**Records provided**
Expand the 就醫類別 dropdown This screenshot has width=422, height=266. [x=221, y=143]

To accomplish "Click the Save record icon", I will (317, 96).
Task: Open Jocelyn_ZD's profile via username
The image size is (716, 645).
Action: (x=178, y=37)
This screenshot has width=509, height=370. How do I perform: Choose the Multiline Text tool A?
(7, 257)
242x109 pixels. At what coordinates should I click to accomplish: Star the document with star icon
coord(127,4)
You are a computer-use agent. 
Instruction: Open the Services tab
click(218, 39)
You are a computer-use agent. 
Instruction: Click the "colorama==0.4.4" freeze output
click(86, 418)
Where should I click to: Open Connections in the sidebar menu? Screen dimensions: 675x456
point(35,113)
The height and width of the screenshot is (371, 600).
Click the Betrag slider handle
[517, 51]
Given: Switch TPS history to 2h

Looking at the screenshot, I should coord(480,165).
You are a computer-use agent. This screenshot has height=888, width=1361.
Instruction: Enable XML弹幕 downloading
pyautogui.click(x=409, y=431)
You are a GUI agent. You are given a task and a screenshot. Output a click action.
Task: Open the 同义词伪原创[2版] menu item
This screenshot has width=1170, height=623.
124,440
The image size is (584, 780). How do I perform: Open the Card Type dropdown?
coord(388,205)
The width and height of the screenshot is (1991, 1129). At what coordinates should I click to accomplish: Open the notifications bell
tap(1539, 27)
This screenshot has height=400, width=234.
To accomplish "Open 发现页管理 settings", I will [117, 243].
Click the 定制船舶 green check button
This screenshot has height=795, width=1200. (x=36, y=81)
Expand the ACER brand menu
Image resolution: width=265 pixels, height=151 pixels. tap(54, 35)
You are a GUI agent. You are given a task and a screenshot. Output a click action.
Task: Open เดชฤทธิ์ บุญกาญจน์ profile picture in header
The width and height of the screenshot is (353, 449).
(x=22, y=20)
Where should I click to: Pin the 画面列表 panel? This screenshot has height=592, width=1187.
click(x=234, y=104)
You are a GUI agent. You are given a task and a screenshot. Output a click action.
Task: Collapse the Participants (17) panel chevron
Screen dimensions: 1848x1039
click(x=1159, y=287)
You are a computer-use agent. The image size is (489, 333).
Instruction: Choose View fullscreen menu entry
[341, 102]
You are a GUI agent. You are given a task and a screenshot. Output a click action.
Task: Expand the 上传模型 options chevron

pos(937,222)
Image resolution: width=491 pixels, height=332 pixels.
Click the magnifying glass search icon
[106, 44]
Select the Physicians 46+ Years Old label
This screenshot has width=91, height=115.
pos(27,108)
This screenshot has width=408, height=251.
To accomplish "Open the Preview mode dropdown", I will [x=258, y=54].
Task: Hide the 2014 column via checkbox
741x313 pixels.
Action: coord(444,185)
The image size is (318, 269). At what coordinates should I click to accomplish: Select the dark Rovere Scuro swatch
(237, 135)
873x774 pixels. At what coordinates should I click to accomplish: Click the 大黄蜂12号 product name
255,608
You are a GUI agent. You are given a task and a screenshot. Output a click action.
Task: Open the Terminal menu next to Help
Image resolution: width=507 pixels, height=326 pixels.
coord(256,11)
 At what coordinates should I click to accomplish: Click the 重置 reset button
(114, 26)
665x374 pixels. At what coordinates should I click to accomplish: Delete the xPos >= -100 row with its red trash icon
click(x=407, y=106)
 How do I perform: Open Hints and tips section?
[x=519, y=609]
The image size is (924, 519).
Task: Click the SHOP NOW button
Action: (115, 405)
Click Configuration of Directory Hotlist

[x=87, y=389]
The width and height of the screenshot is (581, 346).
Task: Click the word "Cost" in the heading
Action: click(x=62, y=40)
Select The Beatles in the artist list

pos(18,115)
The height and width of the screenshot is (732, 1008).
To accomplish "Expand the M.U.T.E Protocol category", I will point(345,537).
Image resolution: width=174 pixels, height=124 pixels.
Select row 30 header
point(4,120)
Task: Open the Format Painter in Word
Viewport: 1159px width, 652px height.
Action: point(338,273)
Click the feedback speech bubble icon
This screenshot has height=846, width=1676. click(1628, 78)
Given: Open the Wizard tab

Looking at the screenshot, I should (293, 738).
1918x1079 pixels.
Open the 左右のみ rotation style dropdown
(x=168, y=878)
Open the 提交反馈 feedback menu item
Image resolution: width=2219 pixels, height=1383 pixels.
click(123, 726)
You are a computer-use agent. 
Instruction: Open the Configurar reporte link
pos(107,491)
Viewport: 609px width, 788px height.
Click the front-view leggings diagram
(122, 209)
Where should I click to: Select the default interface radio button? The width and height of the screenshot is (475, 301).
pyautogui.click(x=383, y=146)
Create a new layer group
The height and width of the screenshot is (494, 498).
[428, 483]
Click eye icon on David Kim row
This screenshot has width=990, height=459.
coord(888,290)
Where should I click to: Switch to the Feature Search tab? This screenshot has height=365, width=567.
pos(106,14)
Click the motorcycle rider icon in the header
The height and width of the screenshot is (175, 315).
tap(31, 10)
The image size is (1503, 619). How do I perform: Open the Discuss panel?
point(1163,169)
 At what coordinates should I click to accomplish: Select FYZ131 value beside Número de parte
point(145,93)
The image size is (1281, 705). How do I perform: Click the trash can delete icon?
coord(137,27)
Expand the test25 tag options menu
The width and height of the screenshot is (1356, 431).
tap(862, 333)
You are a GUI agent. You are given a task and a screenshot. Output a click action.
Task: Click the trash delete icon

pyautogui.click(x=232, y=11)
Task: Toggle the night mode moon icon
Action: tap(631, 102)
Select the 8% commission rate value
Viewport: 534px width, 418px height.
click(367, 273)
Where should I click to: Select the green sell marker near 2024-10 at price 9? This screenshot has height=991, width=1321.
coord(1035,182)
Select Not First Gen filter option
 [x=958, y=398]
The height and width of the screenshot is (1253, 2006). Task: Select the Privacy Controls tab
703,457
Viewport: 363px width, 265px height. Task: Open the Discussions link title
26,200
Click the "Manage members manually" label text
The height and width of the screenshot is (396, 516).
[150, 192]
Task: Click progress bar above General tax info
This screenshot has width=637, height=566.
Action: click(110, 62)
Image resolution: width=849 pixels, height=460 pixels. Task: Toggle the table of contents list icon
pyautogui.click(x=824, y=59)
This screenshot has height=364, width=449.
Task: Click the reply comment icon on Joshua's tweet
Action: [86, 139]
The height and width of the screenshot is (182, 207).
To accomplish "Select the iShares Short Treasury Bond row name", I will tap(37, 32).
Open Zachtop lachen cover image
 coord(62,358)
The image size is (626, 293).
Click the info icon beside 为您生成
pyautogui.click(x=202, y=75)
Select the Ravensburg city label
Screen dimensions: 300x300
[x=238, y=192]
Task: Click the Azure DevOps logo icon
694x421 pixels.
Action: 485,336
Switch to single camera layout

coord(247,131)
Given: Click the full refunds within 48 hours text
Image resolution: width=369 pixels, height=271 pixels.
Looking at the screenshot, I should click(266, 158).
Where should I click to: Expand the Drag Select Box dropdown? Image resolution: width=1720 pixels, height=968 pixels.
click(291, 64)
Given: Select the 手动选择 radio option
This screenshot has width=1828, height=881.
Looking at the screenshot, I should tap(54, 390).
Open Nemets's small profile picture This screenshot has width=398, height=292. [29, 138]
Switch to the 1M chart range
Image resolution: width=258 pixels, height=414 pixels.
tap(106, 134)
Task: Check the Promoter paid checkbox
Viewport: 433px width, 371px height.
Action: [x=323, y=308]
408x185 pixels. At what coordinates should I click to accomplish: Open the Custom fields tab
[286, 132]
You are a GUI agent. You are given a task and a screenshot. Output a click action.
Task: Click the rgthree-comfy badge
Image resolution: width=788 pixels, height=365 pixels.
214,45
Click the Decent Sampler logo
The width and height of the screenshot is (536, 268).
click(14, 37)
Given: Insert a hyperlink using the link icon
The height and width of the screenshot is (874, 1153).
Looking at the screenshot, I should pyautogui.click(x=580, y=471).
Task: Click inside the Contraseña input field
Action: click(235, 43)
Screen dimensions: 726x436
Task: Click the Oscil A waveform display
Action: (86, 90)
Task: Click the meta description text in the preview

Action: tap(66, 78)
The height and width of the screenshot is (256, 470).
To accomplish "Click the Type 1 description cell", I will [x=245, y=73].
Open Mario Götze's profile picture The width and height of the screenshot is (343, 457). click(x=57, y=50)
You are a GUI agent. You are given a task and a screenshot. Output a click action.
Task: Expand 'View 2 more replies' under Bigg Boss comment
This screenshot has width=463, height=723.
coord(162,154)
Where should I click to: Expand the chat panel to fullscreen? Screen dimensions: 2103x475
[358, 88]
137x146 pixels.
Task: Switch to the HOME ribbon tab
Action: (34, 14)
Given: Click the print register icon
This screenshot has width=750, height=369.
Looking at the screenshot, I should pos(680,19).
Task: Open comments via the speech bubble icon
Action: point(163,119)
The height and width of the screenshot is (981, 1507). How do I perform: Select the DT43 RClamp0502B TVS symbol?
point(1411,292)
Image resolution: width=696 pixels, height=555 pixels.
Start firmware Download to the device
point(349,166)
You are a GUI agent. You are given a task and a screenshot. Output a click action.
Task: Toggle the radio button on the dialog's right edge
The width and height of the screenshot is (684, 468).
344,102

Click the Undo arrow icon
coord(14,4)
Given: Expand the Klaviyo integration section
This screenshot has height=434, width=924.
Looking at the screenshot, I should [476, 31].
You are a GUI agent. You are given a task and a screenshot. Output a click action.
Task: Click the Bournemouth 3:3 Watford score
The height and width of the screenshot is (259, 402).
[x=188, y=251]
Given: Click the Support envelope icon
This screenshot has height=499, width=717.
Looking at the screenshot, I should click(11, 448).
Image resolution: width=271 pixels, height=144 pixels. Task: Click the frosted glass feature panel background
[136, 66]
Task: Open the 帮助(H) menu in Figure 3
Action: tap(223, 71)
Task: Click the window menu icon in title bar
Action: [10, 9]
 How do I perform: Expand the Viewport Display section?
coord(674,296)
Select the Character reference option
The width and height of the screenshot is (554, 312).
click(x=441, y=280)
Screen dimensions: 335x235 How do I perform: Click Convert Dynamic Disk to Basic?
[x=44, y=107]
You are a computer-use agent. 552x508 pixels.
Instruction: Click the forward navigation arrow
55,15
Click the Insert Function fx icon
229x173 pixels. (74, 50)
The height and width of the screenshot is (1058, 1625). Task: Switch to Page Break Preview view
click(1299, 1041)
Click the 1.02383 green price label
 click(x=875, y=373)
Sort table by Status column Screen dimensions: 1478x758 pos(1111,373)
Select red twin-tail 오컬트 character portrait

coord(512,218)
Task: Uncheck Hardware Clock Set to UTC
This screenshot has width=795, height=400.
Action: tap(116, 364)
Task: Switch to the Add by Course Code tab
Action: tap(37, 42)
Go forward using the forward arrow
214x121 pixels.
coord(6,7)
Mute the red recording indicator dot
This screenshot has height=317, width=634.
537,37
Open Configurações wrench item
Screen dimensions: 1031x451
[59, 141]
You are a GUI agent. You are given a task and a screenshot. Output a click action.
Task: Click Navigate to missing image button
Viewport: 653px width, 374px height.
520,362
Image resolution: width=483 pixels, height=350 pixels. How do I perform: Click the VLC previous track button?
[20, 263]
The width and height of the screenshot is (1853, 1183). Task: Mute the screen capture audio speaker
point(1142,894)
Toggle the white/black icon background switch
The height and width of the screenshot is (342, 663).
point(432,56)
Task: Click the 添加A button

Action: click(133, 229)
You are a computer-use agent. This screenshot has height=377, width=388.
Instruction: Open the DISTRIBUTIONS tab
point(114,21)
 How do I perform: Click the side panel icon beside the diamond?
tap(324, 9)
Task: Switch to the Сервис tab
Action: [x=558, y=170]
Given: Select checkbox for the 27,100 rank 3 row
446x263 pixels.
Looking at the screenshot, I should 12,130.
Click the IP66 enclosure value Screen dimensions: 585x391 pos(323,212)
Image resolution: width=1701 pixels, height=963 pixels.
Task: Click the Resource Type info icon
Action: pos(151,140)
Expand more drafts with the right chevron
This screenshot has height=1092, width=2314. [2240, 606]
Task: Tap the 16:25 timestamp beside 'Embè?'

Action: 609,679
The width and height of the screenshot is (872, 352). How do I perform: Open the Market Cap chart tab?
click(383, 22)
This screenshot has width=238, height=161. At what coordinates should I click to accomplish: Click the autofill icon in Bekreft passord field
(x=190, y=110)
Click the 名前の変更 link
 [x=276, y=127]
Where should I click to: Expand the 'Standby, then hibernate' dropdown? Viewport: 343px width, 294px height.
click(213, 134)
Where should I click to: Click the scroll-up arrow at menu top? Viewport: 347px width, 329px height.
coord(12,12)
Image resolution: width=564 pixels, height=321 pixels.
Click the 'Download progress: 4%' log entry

**Task statement**
Convert the data from the line with "Click the Undo arrow icon" to the line with "Looking at the screenshot, I should click(11, 448)." into a two-column CSV with the headers input and output. Give one row for each text and its answer, with each value in a single quoted field and any line breaks replaced by spaces.

**Answer to this task**
input,output
"Click the Undo arrow icon","coord(14,4)"
"Given: Expand the Klaviyo integration section This screenshot has height=434, width=924.","Looking at the screenshot, I should [476, 31]."
"You are a GUI agent. You are given a task and a screenshot. Output a click action. Task: Click the Bournemouth 3:3 Watford score The height and width of the screenshot is (259, 402).","[x=188, y=251]"
"Given: Click the Support envelope icon This screenshot has height=499, width=717.","Looking at the screenshot, I should click(11, 448)."